▸ Work required
Output all of the data exactly, keeping any images out of the copy.

▸ Materials provided
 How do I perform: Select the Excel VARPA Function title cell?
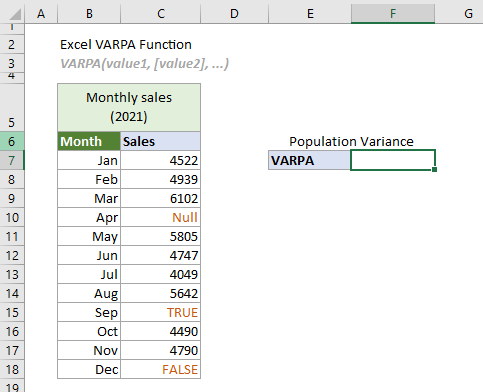126,45
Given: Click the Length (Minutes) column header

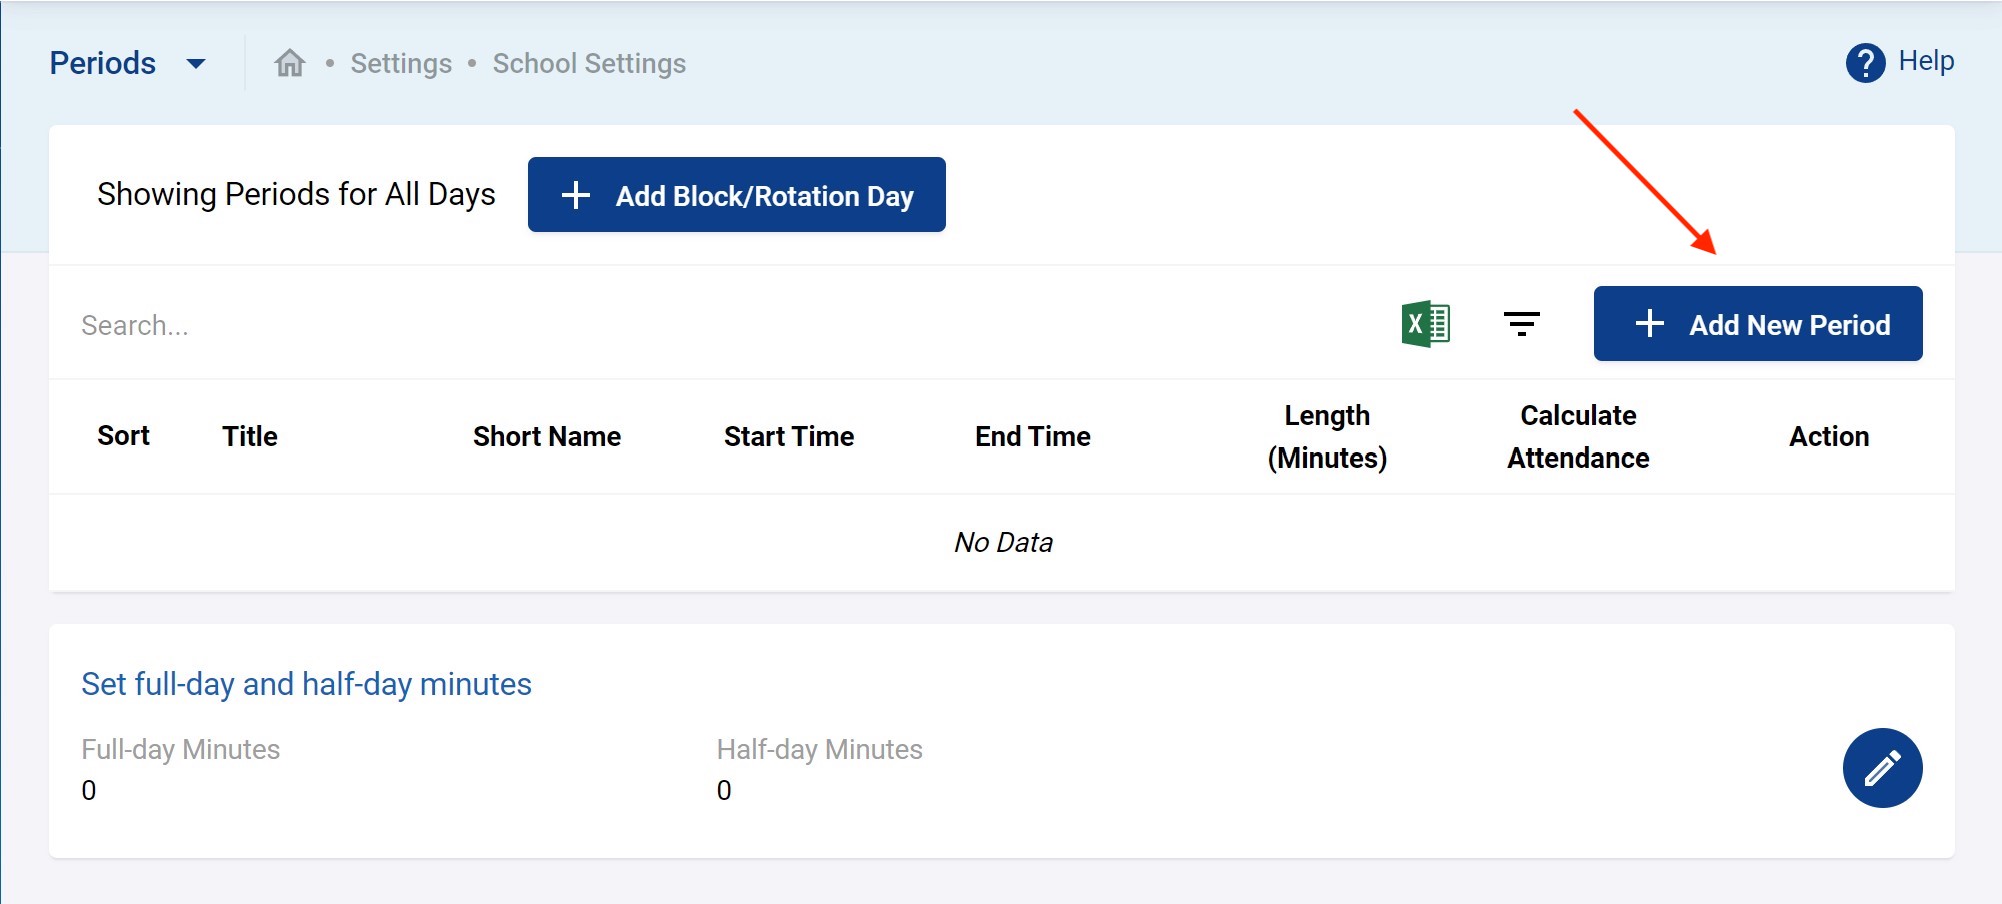Looking at the screenshot, I should (1326, 436).
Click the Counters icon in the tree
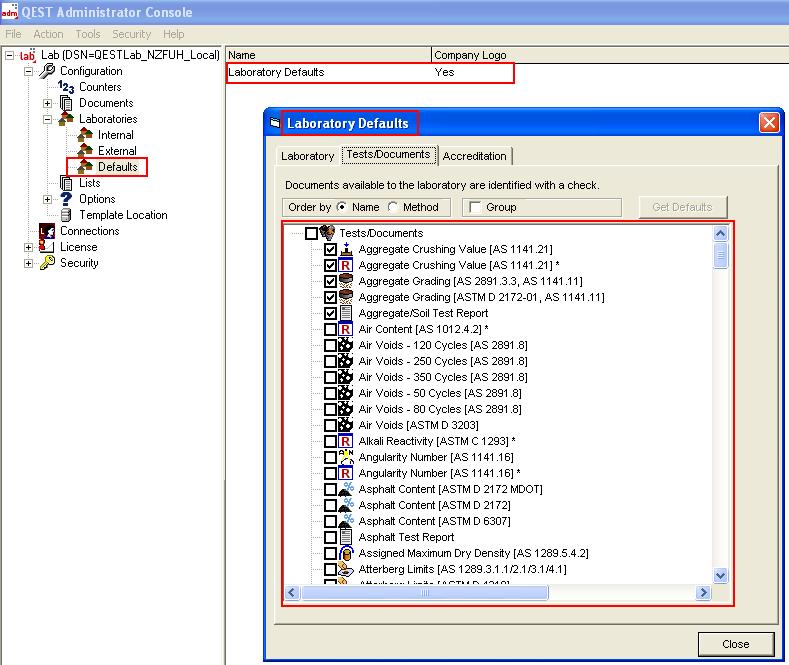 [66, 87]
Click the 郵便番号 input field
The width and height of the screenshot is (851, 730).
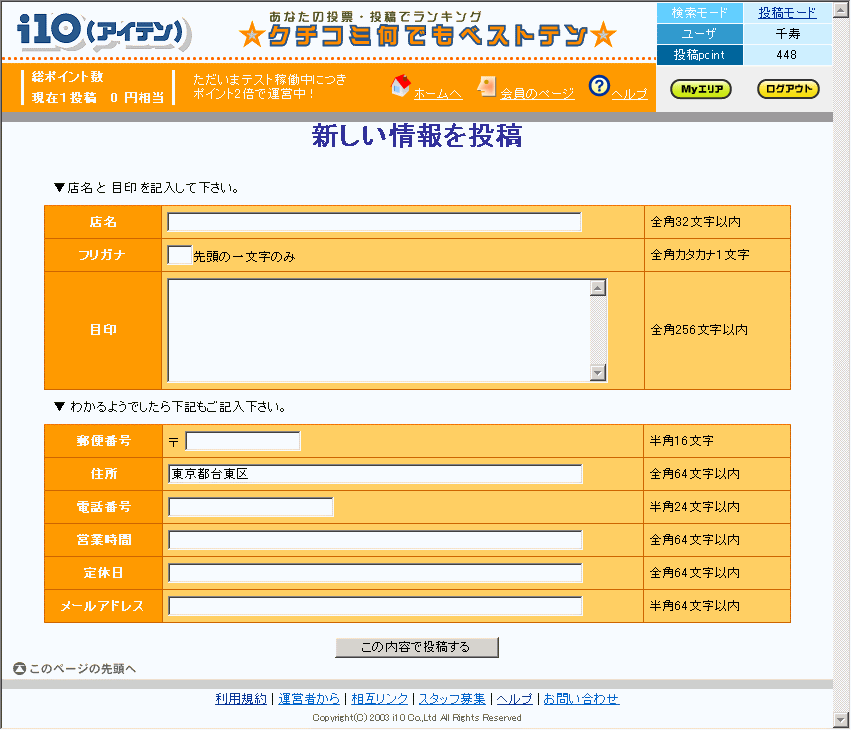[x=243, y=441]
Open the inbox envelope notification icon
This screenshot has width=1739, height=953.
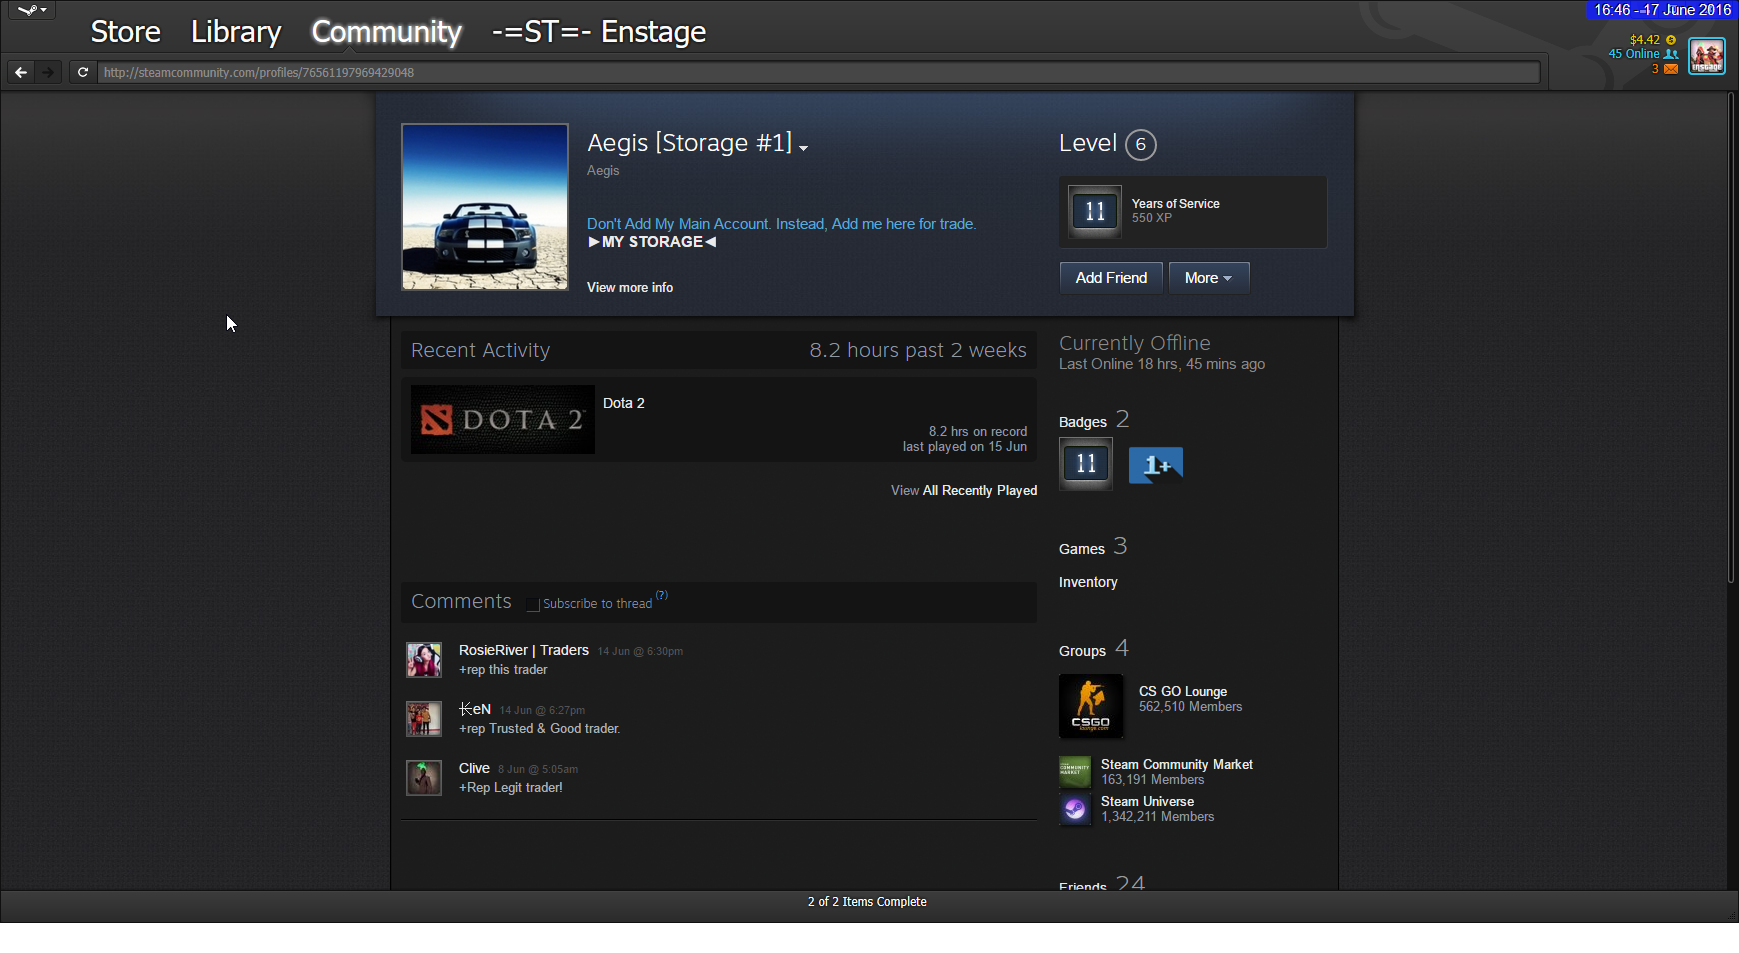click(x=1671, y=69)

▸ Task answer
 How do I perform: Select the Excel VARPA Function title cell?
126,45
Given: Click the Length (Minutes) column header

Looking at the screenshot, I should (1326, 436).
Click the Counters icon in the tree
 [66, 87]
Click the 郵便番号 input field
The width and height of the screenshot is (851, 730).
[x=243, y=441]
Open the inbox envelope notification icon
This screenshot has width=1739, height=953.
click(x=1671, y=69)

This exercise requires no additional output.